Court Opinion

ID: 8771314
Source: CourtListenerOpinion
Date Created: 2022-11-26 12:45:17.585371+00
Date Added: 2024-06-11T17:02:14.274714
License: Public Domain

HAND, District Judge
(after stating the facts above). I will first consider the plaintiff’s claim. The words “cost and expense of such defenses” ought reasonably to be interpreted as including any expense directly caused by defending the suits. It may be that “cost,” if used alone, could have been limited to a disbursement made in exchange for a quid pro quo, though we do use the word also to indicate loss without anything received in exchange, as in the expression, “You will find it to your cost”; but the word “expense” clearly covers any disbursement, whether made in purchase of the services of lawyers, or without any quid pro quo whatever. It must include all sums whose payment became necessary because the suits were defended, rather than settled without litigation. Among the sums which the plaintiff was obliged to pay because it had interposed a defense, were the sums taxed for costs and disbursements to the complainant in the patent suit, the Rumford Chemical Works. These were an expense arising from the defense, for the reason that without any defense there could never have been any such expense. The parties certainly meant to share every loss which should be occasioned by the impending contest, and the contest could not have gone on without assuming the risk of costs in case of defeat. I do not suppose that the plaintiff would have consented to allow its case to be conducted by attorneys chosen by the defendant, if it had supposed that the bill of costs those attorneys were running up was a matter of indifference to the defendant.

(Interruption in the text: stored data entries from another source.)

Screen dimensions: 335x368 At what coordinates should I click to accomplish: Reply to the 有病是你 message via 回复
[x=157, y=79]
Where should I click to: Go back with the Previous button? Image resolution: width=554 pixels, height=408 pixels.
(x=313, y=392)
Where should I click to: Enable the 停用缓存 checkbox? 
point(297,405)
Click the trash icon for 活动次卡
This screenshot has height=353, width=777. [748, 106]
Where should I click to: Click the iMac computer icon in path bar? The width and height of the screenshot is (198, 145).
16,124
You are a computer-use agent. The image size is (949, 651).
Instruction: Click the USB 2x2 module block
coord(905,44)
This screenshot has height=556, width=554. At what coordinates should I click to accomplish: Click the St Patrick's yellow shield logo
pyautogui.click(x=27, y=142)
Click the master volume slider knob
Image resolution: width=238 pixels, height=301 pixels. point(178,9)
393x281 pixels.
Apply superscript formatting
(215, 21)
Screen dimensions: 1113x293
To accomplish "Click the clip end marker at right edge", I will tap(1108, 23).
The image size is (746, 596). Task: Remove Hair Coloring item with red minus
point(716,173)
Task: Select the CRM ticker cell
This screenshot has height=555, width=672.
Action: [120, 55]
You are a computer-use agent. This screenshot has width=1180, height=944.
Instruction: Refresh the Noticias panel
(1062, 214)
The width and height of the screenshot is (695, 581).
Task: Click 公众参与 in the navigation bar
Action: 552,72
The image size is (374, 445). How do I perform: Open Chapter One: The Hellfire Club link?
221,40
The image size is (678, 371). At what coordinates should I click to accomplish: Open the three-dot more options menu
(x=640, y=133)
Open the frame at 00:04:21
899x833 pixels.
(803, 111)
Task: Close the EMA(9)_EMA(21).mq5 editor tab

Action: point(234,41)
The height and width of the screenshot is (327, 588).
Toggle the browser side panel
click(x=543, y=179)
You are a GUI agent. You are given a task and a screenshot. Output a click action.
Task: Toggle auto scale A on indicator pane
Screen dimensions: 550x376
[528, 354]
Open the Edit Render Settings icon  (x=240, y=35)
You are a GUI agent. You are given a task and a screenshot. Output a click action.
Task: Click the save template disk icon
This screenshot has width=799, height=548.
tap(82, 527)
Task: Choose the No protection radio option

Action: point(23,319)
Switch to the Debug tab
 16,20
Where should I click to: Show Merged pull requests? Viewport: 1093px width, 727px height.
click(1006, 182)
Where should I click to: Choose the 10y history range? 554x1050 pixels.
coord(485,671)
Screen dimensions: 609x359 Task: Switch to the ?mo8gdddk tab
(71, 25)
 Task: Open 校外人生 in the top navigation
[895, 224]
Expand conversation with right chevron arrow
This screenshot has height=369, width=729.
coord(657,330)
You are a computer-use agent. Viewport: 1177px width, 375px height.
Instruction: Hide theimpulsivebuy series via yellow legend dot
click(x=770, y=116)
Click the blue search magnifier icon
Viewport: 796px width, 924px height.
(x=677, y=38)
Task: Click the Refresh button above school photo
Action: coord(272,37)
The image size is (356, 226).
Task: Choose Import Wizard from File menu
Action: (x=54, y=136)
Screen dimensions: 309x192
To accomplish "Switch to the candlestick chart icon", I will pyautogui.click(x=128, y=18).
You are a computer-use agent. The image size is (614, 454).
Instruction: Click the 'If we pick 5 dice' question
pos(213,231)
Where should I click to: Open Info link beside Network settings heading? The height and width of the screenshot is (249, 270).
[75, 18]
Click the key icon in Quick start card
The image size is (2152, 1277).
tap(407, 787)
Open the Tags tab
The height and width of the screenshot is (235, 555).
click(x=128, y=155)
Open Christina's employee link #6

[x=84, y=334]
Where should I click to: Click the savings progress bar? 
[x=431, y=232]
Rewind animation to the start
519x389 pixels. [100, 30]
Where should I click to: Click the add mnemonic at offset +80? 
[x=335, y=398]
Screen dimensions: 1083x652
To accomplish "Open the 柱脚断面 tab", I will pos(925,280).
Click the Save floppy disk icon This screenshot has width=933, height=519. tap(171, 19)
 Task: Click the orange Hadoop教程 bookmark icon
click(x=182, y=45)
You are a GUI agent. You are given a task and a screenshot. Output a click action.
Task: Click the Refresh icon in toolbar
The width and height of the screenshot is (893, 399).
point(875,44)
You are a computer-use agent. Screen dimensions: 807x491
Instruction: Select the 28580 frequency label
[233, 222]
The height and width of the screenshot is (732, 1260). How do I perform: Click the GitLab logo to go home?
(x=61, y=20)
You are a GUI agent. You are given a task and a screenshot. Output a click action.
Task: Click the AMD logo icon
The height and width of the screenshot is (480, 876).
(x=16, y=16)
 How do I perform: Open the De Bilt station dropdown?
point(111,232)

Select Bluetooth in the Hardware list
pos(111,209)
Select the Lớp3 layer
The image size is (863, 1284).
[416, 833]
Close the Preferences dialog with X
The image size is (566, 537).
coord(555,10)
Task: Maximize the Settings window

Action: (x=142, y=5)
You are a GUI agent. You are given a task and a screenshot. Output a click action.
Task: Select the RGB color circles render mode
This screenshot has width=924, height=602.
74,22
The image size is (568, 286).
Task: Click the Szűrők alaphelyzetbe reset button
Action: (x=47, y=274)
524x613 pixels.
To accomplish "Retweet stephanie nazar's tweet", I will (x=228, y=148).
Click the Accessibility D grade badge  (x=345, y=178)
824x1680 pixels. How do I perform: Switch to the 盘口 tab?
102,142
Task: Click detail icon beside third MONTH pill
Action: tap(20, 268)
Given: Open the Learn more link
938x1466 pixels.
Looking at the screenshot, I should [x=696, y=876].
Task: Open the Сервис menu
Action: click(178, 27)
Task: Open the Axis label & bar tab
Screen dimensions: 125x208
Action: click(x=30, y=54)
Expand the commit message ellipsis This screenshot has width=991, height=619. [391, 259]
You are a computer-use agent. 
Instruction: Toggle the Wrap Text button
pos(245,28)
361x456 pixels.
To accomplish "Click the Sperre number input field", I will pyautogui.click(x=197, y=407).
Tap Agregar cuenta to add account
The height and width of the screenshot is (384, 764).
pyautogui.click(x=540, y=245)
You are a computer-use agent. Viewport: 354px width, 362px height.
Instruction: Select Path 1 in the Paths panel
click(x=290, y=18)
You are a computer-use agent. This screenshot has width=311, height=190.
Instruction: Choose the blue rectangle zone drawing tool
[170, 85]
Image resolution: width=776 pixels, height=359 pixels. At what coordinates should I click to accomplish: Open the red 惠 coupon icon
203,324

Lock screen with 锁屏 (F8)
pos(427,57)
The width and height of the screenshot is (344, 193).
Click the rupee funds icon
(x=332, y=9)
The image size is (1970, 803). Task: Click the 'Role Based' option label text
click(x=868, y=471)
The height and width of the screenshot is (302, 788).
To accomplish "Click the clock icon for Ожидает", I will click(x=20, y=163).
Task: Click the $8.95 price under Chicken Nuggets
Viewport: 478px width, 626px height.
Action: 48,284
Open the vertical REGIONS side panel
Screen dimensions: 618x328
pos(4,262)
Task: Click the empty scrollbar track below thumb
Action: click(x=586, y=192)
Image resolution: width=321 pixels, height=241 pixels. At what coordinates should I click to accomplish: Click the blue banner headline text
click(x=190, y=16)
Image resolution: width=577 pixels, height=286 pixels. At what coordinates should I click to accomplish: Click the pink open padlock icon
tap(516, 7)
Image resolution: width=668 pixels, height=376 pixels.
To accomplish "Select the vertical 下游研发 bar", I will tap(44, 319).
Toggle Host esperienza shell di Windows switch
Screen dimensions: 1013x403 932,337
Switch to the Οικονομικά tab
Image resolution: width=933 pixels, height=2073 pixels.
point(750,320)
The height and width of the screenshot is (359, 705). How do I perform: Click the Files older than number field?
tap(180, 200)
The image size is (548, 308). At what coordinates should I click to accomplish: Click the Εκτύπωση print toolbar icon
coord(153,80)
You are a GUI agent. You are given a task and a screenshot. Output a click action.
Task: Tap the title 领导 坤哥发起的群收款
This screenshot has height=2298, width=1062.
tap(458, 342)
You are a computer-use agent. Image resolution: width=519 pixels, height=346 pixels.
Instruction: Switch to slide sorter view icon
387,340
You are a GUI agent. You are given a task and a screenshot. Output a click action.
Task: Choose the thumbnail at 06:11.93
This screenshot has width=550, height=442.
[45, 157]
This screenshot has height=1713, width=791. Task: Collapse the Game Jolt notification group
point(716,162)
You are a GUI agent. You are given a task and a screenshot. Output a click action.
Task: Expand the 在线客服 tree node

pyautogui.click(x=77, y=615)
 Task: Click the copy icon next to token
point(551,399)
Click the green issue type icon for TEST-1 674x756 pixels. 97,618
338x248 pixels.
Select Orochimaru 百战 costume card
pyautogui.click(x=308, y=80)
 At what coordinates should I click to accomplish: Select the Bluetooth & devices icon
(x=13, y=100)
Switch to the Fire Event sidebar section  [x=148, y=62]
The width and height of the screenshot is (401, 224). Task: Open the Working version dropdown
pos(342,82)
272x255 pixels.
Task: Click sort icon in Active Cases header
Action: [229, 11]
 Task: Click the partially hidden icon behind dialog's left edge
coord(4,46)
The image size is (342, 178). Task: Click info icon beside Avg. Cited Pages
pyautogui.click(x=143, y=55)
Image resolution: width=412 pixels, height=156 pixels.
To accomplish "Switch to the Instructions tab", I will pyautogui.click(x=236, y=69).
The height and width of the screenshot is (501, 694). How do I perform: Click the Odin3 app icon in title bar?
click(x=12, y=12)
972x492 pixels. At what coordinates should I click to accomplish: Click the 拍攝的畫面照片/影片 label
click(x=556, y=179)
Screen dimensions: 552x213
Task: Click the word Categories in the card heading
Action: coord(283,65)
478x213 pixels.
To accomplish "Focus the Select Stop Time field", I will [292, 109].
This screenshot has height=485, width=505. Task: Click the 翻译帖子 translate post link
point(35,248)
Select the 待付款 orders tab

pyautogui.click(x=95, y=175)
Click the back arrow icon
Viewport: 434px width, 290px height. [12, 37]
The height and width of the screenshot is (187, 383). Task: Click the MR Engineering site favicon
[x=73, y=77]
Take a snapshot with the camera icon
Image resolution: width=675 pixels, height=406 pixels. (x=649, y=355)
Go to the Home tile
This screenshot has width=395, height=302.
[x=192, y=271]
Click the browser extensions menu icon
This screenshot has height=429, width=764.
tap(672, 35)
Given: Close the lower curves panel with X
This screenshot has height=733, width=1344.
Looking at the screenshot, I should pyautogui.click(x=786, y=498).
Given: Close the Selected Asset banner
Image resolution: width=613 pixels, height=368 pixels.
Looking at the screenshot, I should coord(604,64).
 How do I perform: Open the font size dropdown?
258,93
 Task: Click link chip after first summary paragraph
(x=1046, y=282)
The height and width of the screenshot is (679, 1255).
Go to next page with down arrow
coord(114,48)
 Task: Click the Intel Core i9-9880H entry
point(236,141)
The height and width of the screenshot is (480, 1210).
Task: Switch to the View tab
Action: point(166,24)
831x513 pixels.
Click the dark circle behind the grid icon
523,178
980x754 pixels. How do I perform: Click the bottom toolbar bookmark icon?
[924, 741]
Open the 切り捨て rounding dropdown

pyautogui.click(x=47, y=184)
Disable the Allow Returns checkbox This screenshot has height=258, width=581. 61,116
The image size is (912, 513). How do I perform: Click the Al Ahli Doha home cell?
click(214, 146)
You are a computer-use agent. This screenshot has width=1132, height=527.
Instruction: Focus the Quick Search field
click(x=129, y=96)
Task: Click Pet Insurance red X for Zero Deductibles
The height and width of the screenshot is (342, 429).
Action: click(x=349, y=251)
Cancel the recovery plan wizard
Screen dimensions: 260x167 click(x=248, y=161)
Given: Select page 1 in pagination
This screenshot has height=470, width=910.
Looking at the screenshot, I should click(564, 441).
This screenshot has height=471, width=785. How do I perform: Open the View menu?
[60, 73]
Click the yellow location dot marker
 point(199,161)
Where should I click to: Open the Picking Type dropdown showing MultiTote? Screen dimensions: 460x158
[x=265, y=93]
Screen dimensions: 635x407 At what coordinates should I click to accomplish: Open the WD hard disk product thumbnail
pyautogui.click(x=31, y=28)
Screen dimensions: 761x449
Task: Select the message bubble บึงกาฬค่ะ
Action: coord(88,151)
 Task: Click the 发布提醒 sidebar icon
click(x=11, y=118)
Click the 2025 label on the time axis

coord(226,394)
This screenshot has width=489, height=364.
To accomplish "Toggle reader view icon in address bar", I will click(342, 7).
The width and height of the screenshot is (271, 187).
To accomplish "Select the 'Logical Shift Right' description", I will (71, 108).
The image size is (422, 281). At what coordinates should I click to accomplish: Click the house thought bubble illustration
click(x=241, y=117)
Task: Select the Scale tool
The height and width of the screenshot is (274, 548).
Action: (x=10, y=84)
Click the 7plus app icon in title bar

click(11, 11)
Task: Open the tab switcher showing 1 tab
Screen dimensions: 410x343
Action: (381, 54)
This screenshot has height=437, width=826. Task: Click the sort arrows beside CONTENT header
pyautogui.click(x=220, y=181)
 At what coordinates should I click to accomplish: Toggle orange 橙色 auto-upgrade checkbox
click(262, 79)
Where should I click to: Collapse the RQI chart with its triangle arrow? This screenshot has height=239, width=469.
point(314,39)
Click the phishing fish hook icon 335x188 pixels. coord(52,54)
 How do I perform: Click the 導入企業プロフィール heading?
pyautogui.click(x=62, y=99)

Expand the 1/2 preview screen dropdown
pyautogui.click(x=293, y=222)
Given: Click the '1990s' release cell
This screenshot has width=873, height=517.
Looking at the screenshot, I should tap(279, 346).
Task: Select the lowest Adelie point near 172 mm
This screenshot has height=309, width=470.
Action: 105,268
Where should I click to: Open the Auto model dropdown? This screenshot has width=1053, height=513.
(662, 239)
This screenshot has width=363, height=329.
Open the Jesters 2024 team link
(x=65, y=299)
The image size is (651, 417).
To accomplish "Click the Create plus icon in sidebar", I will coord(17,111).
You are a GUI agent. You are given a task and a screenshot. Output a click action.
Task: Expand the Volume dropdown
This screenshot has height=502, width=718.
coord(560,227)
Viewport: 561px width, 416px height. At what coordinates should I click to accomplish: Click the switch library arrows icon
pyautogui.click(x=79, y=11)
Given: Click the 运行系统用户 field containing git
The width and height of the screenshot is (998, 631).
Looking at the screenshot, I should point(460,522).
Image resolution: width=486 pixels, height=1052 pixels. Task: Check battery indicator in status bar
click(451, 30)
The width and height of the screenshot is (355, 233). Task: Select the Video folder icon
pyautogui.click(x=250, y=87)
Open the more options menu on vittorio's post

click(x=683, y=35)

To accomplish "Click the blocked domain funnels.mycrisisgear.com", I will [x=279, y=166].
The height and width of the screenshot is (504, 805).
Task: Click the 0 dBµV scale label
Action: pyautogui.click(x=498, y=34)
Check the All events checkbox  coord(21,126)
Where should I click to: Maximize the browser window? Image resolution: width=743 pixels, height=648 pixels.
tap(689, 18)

Judge Revintritt’s decision in Munro v. Maryland Casualty Co., 48 Misc. Rep. 183, 96 N. Y. Supp. 705, is distinguishable. In that case the casualty company had agreed to assume the defense of any suit brought against the insured for negligence. This promise was “to defend at its own cost.” Such an agreement made by one in the position of a lawyer certainly did not include the obligation to pay the costs in case of defeat. The promise was, not to pay all expense which might result from contesting the plaintiff’s claims, but to conduct the defense of the litigation.
I think, therefore, that the plaintiff should have judgment upon its claim for the full amount of $2,323.23.
Next, as to the counterclaim of the defendant. The question is, whether the parties intended to share the expenses of more than one litigation carried to a conclusion. The words used are “any and all suits,” and these words were clearly required by the fact that the Rumford Chemical Works, as is usual, purposed to carry on a general attack against both the parties hereto and their customers. I have no doubt that the cost of all litigation in all these suits was to be shared by the parties up to a time when it became reasonably certain that the validity of the patent had been definitely decided. After that point it could not have been to the mutual advantage of either party to continue to fight, although it might have been to the separate advantage of either. However, it was the mutual advantage of both *526which dictated the contract in question, and their obligations must be limited to that purpose. It was reasonably certain, after the denial of the writ of certiorari by the Supreme Court in the suit of Rum-ford Chemical Works against the plaintiff, that the validity of the patent was established. The success which the defendant had in the subsequent litigation, and the possibility of its ultimate success in the Supreme Court, does not, so far as the statement of facts goes, depend upon the invalidity of the patent, but upon whether the defendant was in fact an infringer. If the validity of the patent is still in issue, this fact should have been stated in the agreed facts, and, as the facts are, I can only consider the decision of the Circuit Court of Appeals, from which it clearly appears that the second suit did not involve the validity of the patent. So far as the plaintiff is concerned, the contract conclusively established that, whether the defendant was an infringer or not, it had an active interest in .the litigation. After that litigation was determined, the plaintiff could not have had the slightest interest in the question of whether the Rumford Chemical Works could hold the defendant in a suit.
I qonclude, therefore, that the second litigation was not within the meaning of the contract between the parties, and that therefore the plaintiff was not responsible to the defendant for the costs incurred in that contest.
I therefore direct that judgment be entered for the plaintiff in the sum of $2,479.67, with interest from December 29, 1904, upon $2,323.-23, and that the counterclaim be dismissed upon the merits, with costs.
I do not find any statement in the agreed facts showing when the bill for services was paid to Von Briesen & Knauth, and so I cannot award interest upon that sum, unless the parties agree.